Politikus Partai Keadilan Sejahtera ini menuturkan, keberadaan lembaga yang memiliki tugas dan fungsi yang sama dengan BP7, yakni Badan Pembinaan Ideologi Pancasila (BPIP), jangan sampai mengulang pengalaman buruk masa orde baru tersebut.
Meski belakangan Rancangan Undang-Undang BPIP telah diputuskan pemerintah sebagai penawar atas kisruh RUU Haluan Ideologi Pancasila (HIP), kekhawatiran masyarakat terhadap sejumlah masalah yang ada pada RUU HIP tetap saja masih membekas.
"Sebaiknya tidak ada lagi lembaga yang mengarahkan kepada penafsir tunggal terhadap Pancasila. Apalagi didahului dengan usaha penafsiran Pancasila menjadi Trisila dan Ekasila dalam RUU HIP yang malah memicu perbenturan horisontal antar anak bangsa ini," kata Fikri.
Wakil ketua BPIP Prof Haryono (tengah-depan) bersama jajaran karyawan BPIP
Untuk itu, Fikri meminta pemerintah dan DPR mendinginkan terlebih dulu pembahasan RUU BPIP sambil mencari format yang tepat untuk menjaga nilai-nilai Pancasila. Bahkan, Fikri meyakini nilai-nilai Pancasila sebenarnya muncul secara natural dari masyarakat Indonesia.
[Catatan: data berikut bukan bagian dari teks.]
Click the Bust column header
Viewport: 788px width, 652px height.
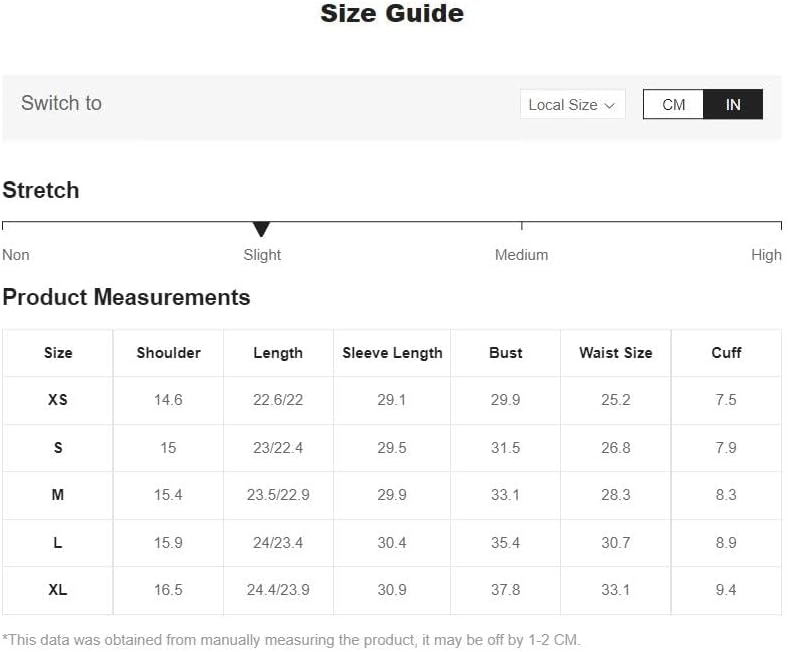point(506,353)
"Kalau buru-buru maka hasilnya malah destruksi terhadap Pembangunan berasas Pancasila. Apalagi sekarang malah terkesan menurunkan derajat Pancasila sebagai dasar negara, karena diatur dengan UU," ujarnya.
Menurut Fikri, substansi Pancasila sudah bersifat final sehingga tak lagi perlu diatur oleh UU. "Jangan malah membuka luka lama dengan memunculkan kembali substansi bakal dasar negara yang tak terakomodasi kala itu," kata dia.